Well I would certainly try it and see if I am right and the webpages then open OK


----------



## BanjoWyatt

I will give it a try Macboatmaster. Thank you very much for your assistance.

Banjo


----------



## BanjoWyatt

Macboat,

I permanently deleted Webroot and turned Windows defender on, my pages loaded fine for about 10 minutes and now they're doing the same old thing. Sometimes it seems to even load an older version of the page e.g my online college sign-on page for example, but usually it's just a mess. My Yahoo page and my mail pages won't even load right, I'm about over it. Any other idea's I can try, that you may know of?
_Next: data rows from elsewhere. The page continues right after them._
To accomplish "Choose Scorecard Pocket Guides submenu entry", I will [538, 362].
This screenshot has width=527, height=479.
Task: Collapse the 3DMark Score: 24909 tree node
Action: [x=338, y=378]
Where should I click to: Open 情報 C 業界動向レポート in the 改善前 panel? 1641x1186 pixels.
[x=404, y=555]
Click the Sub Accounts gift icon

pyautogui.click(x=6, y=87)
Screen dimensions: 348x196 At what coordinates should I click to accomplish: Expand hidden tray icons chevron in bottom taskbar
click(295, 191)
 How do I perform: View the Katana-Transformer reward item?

Thank you very much for the assistance you have provided thus far though. I really do appreciate the help. Thank you.

Wayne


----------



## TerryNet

*TCP/IP stack repair options for use with Vista and 7 and 8. *

Start - All Programs - Accessories and right click on Command Prompt, select "Run as Administrator" to open a command prompt. [For Windows 8: <Windows Logo> + x - Command Prompt(Admin)]
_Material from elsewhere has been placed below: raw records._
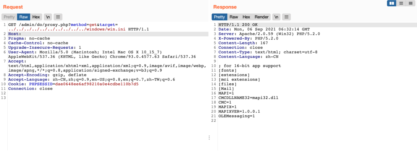This screenshot has height=161, width=417.
Task: Click the PHPSESSID cookie value in request
Action: (97, 84)
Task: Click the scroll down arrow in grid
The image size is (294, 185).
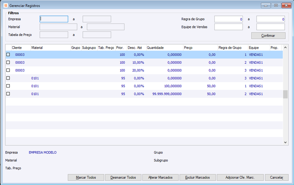Action: (285, 143)
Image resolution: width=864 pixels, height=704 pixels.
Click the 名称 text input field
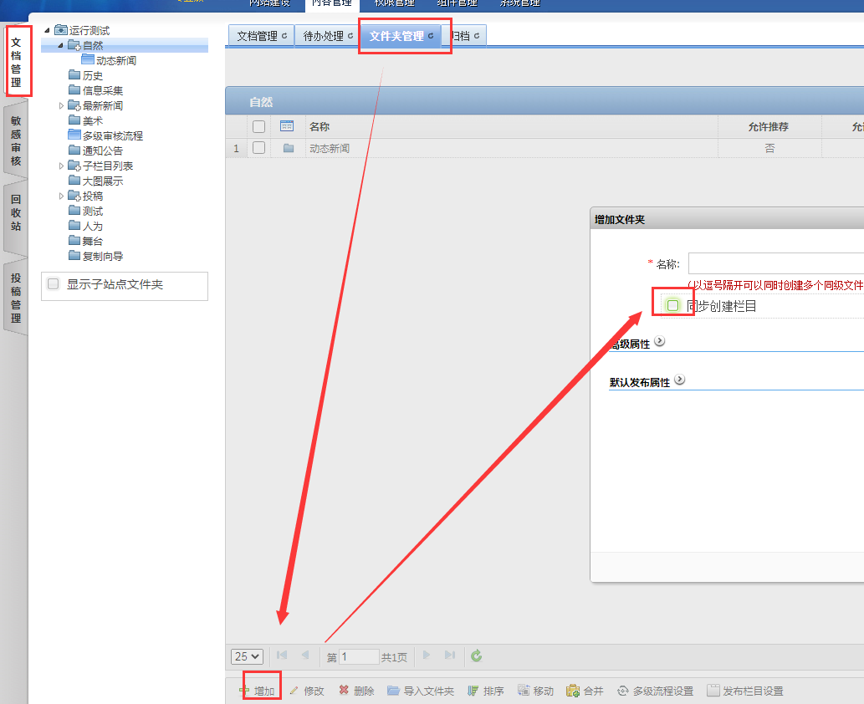775,263
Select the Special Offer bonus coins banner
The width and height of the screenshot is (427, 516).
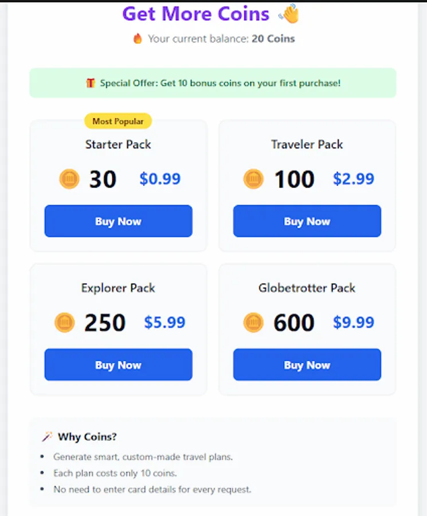tap(213, 83)
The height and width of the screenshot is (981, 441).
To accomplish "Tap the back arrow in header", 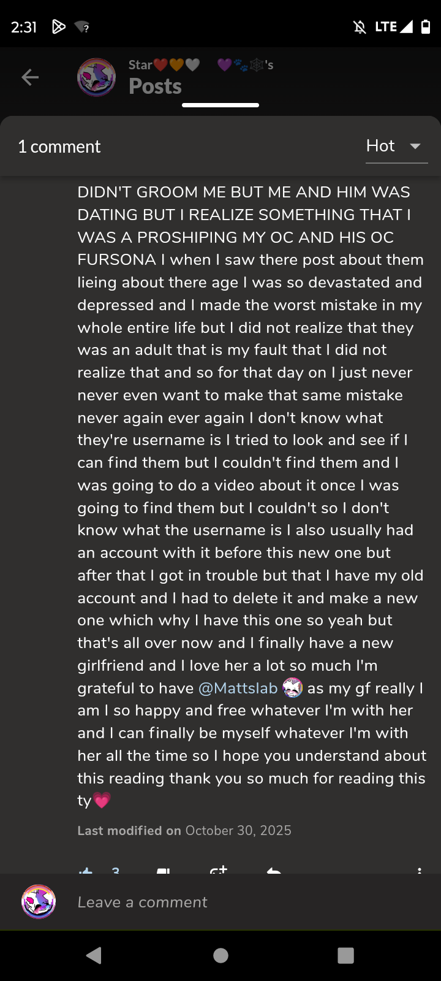I will pos(30,77).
Reset WINSOCK entries to installation defaults: *netsh winsock reset catalog*

Reset IPv4 TCP/IP stack to installation defaults. *netsh int ipv4 reset reset.log*

Reset IPv6 TCP/IP stack to installation defaults. *netsh int ipv6 reset reset.log*

Reboot the machine.


----------



## BanjoWyatt

Thank you TerryNet,
I'm going to try that as soon as I back up all my files, which I am doing now. Thank you.

Wayne


----------



## BanjoWyatt

TerryNet,
I was leaving to go buy a 16GB flash drive to back up my files (because when I tried I was given a message that said I needed a 16, because my 8GB wouldn't work), when I fell in my driveway and broke my left arm badly in two places, so I never made it to get the flash drive. Can you please tell me what exactly is a "Stack Repair?" And is this going to reset my memory? Should I have to back up my hard drive before I do it? Thank you sir.

Banjo


----------



## TerryNet

Oh, Wayne, I'm sorry to hear about your fall and breaks. 

Anything can happen at any time so your data should be backed up. But not because of the stack repairs. They only impact networking stuff, and to my knowledge have never caused any problem of any kind. They do not reset memory and do nothing to the hard drive.


----------



## BanjoWyatt

Hi Terry, Thank you very much for everything, I truly hope this fixes it. I really appreciate your concerns and your help. Thanks again. 

Wayne


----------



## Macboatmaster

Sorry to hear about the accident - hope the fractures heal OK
We will wait to hear from you as to how the connection is after the recommends from my good colleague *TerryNet*


----------



## BanjoWyatt

Hey guys,

First of all thank you both for the get well wishes as it were, and my problem is now solved. I did everything that was said to me and apparently something worked! I cannot thank you all enough. Thank you very much. Now on to my next problem, my scanner will not work, but I think I have to make a new post in the correct category. Missing driver it says. Anyway, Thanks again!

Best Regards,
Wayne


----------



## TerryNet

You're welcome.


----------